The issue of communications industry cross subsidies has come to the fore with the Government’s introduction of Bill C-10, “An Act to amend the Broadcasting Act and to make consequential amendments to other Acts”, legislation that authorizes Canada’s communications regulator, the CRTC, to impose a wide range of regulations and fees on internet content.
Canada has come a long way from its original approach to internet content, as set out in May 1999. At the time, in “Regulation of the Internet in Canada”, I wrote “The CRTC has become one of the world’s first regulators to clearly enunciate a “hands off” policy toward the Internet – allowing market forces to drive development of content and increase levels of accessibility for users.”
A few years ago, I wrote “Regulating the internet: what happened?”, observing “The past 5 years have seen Canada apply an increasingly heavy regulatory hand. A search for “Regulating internet” on my blog turns up a number of posts expressing concern about government intervention.” Citing an earlier post, I noted: “Will Canadians see greener Internet pastures in the USA?”, observing Orwellian euphemisms of “openness” and “choice” to characterize greater government control. Canada’s current approach to internet regulation contrasts diametrically with our neighbours to the south.”
Much of the focus on Bill C-10 has been on the proposal to impose fees on global internet technology companies in order to contribute to Canadian content development.
In some ways, this is reminiscent of a discussion in “The future of communications cross-subsidies” from 6 years ago. The government has long used the communications sector as an alternate tax and wealth redistribution system, with fees from urban phone subscribers subsidizing rural, business subsidizing residential, broadcasting subsidizing content production. In a monopoly era, there was little harm and great political benefit. Social objectives could be attained without impact on the government budget. Politicians could take credit for achieving goals with others footing the bill. Inflated communications bills could be blamed on the industry.
But with competition, especially internet-based competition, an increasing amount of revenue leaks out of the cross-subsidy system. For a given level of subsidy, an ever increasing percentage of revenues was required for those portions that remained in the system, accentuating the cost advantages for industry participants operating outside of the “system”.
In such circumstances, it seems to me there are two ways to level the playing field: try to capture more players inside the cross-subsidy system; or, move responsibility for funding government objectives to the general tax base. In choosing the former, Bill C-10 continues along the path of increasing regulation of the internet.
The United States has followed a different path. As Canada’s neighbours to the south prepare to transition to a new administration, it is again worth examining what FCC Chair Ajit Pai told The 2017 Canadian Telecom Summit:
In short, America’s approach to broadband policy will be practical, not ideological. We’ll embrace what works, and dispense with what doesn’t.
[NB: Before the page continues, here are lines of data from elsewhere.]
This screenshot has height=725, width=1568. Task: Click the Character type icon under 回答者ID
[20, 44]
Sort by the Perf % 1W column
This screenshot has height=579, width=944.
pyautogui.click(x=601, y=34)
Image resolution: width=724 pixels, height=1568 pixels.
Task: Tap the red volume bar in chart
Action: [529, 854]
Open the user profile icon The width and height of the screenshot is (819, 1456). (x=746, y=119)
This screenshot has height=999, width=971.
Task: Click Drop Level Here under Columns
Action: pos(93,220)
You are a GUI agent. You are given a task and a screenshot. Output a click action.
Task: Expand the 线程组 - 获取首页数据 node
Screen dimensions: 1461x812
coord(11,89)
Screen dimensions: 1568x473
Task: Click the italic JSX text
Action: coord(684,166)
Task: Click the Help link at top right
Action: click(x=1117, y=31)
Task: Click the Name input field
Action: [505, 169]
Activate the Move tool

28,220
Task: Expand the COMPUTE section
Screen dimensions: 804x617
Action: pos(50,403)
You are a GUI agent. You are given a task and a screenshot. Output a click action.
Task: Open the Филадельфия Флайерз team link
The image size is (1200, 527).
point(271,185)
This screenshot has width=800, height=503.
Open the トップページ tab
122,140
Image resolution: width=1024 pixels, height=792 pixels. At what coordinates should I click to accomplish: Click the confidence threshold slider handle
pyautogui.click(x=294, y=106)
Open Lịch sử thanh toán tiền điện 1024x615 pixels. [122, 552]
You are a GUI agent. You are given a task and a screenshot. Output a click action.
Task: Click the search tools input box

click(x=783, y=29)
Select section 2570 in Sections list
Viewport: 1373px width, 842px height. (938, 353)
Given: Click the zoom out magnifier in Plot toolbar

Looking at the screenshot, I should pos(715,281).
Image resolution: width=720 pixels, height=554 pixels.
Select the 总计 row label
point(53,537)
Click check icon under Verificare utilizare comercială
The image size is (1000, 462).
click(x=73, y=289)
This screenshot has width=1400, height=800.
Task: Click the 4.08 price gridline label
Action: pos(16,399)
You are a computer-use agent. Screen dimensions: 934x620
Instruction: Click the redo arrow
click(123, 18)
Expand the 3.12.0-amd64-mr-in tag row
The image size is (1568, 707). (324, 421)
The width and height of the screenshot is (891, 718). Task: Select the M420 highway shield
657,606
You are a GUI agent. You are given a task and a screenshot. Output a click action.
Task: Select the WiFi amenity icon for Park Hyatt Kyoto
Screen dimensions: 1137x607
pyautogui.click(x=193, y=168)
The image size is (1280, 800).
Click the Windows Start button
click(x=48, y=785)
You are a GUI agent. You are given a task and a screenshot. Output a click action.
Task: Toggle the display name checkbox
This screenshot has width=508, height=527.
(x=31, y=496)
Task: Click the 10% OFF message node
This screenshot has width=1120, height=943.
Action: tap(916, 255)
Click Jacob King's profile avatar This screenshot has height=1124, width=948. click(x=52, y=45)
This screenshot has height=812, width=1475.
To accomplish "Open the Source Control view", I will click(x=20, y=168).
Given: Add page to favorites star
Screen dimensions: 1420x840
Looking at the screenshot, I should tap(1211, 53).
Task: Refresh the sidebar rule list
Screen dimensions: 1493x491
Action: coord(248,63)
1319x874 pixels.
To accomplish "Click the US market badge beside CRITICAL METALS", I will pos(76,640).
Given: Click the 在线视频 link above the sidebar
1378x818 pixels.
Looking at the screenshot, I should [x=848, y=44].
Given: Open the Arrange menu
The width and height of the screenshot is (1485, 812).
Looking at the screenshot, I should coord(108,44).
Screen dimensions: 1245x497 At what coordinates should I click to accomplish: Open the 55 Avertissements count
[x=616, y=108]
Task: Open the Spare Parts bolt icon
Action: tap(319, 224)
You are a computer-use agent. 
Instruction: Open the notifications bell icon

That means removing barriers to innovation and investment, instead of creating new ones. That means taking targeted action to address real problems in the marketplace, instead of imposing broad preemptive regulations. And that means respecting principles of economics, physics and law, and acting with humility as we regulate one of the most dynamic marketplaces history has ever known. This vision will unleash the massive investments that the digital world demands.
Should Canada approach internet regulation with a greater sense of humility?
Do such policies sufficiently consider whether they are imposing or relaxing barriers to innovation and investment?